→ TASK INSTRUCTIONS
Copy all of the data that follows without altering a word.

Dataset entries

----------------

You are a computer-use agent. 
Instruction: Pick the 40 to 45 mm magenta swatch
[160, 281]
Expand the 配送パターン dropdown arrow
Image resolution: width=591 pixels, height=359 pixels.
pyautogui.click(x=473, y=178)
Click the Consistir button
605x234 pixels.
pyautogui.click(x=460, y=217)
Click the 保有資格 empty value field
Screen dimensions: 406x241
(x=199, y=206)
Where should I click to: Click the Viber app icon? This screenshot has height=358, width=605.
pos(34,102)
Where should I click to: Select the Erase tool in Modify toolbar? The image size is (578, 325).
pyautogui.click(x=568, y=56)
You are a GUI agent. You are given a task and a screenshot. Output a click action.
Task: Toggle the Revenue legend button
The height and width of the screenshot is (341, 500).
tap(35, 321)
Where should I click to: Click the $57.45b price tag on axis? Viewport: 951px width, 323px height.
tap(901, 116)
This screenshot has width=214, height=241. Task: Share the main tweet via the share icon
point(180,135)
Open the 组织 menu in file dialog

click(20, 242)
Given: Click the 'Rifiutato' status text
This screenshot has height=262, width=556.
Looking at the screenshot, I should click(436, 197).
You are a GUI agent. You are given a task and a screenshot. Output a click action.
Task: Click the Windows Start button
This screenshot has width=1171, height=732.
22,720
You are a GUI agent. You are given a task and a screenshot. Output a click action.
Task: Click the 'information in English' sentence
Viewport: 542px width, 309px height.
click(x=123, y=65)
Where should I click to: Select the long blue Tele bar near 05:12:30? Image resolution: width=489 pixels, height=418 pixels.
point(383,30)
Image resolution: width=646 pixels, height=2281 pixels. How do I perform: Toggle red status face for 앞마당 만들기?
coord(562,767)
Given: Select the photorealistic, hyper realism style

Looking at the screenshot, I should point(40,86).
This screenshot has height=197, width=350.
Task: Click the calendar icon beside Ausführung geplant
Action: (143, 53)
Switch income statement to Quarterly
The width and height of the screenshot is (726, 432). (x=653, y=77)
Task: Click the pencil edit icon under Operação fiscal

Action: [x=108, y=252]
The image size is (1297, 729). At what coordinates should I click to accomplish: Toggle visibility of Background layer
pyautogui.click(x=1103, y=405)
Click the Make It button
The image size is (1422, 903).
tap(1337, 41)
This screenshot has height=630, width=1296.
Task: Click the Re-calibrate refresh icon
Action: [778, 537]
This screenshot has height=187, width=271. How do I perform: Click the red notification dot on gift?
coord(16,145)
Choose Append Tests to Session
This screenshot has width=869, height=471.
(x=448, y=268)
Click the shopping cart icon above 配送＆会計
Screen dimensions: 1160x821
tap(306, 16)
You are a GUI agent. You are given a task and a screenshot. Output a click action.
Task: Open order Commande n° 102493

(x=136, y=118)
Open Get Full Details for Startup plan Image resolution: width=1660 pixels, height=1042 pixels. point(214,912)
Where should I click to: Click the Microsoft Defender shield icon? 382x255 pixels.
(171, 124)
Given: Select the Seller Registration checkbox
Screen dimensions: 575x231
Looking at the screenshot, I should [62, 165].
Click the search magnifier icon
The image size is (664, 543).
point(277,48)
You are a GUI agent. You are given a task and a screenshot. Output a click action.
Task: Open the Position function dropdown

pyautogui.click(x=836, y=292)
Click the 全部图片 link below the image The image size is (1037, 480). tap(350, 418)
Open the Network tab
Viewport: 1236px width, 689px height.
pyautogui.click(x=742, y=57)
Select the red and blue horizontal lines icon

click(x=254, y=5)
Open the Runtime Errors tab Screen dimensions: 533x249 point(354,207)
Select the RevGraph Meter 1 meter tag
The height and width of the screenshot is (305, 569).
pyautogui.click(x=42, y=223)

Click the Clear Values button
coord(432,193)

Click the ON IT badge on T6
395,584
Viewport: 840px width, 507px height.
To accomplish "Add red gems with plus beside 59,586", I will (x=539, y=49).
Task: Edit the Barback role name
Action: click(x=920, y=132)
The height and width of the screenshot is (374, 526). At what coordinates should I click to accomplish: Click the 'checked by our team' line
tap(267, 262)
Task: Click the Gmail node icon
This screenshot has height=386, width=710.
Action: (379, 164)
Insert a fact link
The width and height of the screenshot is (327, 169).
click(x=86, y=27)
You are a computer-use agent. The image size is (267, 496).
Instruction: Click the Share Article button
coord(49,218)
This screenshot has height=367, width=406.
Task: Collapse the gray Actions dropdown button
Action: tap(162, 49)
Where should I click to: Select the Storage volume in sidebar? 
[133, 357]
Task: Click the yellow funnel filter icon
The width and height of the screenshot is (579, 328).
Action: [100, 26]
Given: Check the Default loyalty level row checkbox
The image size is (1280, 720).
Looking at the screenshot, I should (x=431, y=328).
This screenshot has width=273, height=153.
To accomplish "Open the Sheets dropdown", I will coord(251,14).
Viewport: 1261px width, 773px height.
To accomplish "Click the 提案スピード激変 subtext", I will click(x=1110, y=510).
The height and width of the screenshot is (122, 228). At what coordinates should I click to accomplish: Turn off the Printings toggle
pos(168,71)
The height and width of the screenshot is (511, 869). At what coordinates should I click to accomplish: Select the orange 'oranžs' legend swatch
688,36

----------------

→ RESPONSE AREA
You are a computer-use agent. 
Instruction: Pick the 40 to 45 mm magenta swatch
[160, 281]
Expand the 配送パターン dropdown arrow
Image resolution: width=591 pixels, height=359 pixels.
pyautogui.click(x=473, y=178)
Click the Consistir button
605x234 pixels.
pyautogui.click(x=460, y=217)
Click the 保有資格 empty value field
Screen dimensions: 406x241
(x=199, y=206)
Where should I click to: Click the Viber app icon? This screenshot has height=358, width=605.
pos(34,102)
Where should I click to: Select the Erase tool in Modify toolbar? The image size is (578, 325).
pyautogui.click(x=568, y=56)
You are a GUI agent. You are given a task and a screenshot. Output a click action.
Task: Toggle the Revenue legend button
The height and width of the screenshot is (341, 500).
tap(35, 321)
Where should I click to: Click the $57.45b price tag on axis? Viewport: 951px width, 323px height.
tap(901, 116)
This screenshot has width=214, height=241. Task: Share the main tweet via the share icon
point(180,135)
Open the 组织 menu in file dialog

click(20, 242)
Given: Click the 'Rifiutato' status text
This screenshot has height=262, width=556.
Looking at the screenshot, I should click(436, 197).
You are a GUI agent. You are given a task and a screenshot. Output a click action.
Task: Click the Windows Start button
This screenshot has width=1171, height=732.
22,720
You are a GUI agent. You are given a task and a screenshot. Output a click action.
Task: Click the 'information in English' sentence
Viewport: 542px width, 309px height.
click(x=123, y=65)
Where should I click to: Select the long blue Tele bar near 05:12:30? Image resolution: width=489 pixels, height=418 pixels.
point(383,30)
Image resolution: width=646 pixels, height=2281 pixels. How do I perform: Toggle red status face for 앞마당 만들기?
coord(562,767)
Given: Select the photorealistic, hyper realism style

Looking at the screenshot, I should point(40,86).
This screenshot has height=197, width=350.
Task: Click the calendar icon beside Ausführung geplant
Action: (143, 53)
Switch income statement to Quarterly
The width and height of the screenshot is (726, 432). (x=653, y=77)
Task: Click the pencil edit icon under Operação fiscal

Action: [x=108, y=252]
The image size is (1297, 729). At what coordinates should I click to accomplish: Toggle visibility of Background layer
pyautogui.click(x=1103, y=405)
Click the Make It button
The image size is (1422, 903).
tap(1337, 41)
This screenshot has height=630, width=1296.
Task: Click the Re-calibrate refresh icon
Action: [778, 537]
This screenshot has height=187, width=271. How do I perform: Click the red notification dot on gift?
coord(16,145)
Choose Append Tests to Session
This screenshot has width=869, height=471.
(x=448, y=268)
Click the shopping cart icon above 配送＆会計
Screen dimensions: 1160x821
tap(306, 16)
You are a GUI agent. You are given a task and a screenshot. Output a click action.
Task: Open order Commande n° 102493

(x=136, y=118)
Open Get Full Details for Startup plan Image resolution: width=1660 pixels, height=1042 pixels. point(214,912)
Where should I click to: Click the Microsoft Defender shield icon? 382x255 pixels.
(171, 124)
Given: Select the Seller Registration checkbox
Screen dimensions: 575x231
Looking at the screenshot, I should [62, 165].
Click the search magnifier icon
The image size is (664, 543).
point(277,48)
You are a GUI agent. You are given a task and a screenshot. Output a click action.
Task: Open the Position function dropdown

pyautogui.click(x=836, y=292)
Click the 全部图片 link below the image The image size is (1037, 480). tap(350, 418)
Open the Network tab
Viewport: 1236px width, 689px height.
pyautogui.click(x=742, y=57)
Select the red and blue horizontal lines icon

click(x=254, y=5)
Open the Runtime Errors tab Screen dimensions: 533x249 point(354,207)
Select the RevGraph Meter 1 meter tag
The height and width of the screenshot is (305, 569).
pyautogui.click(x=42, y=223)

Click the Clear Values button
coord(432,193)

Click the ON IT badge on T6
395,584
Viewport: 840px width, 507px height.
To accomplish "Add red gems with plus beside 59,586", I will (x=539, y=49).
Task: Edit the Barback role name
Action: click(x=920, y=132)
The height and width of the screenshot is (374, 526). At what coordinates should I click to accomplish: Click the 'checked by our team' line
tap(267, 262)
Task: Click the Gmail node icon
This screenshot has height=386, width=710.
Action: (379, 164)
Insert a fact link
The width and height of the screenshot is (327, 169).
click(x=86, y=27)
You are a computer-use agent. The image size is (267, 496).
Instruction: Click the Share Article button
coord(49,218)
This screenshot has height=367, width=406.
Task: Collapse the gray Actions dropdown button
Action: tap(162, 49)
Where should I click to: Select the Storage volume in sidebar? 
[133, 357]
Task: Click the yellow funnel filter icon
The width and height of the screenshot is (579, 328).
Action: [100, 26]
Given: Check the Default loyalty level row checkbox
The image size is (1280, 720).
Looking at the screenshot, I should (x=431, y=328).
This screenshot has width=273, height=153.
To accomplish "Open the Sheets dropdown", I will coord(251,14).
Viewport: 1261px width, 773px height.
To accomplish "Click the 提案スピード激変 subtext", I will click(x=1110, y=510).
The height and width of the screenshot is (122, 228). At what coordinates should I click to accomplish: Turn off the Printings toggle
pos(168,71)
The height and width of the screenshot is (511, 869). At what coordinates should I click to accomplish: Select the orange 'oranžs' legend swatch
688,36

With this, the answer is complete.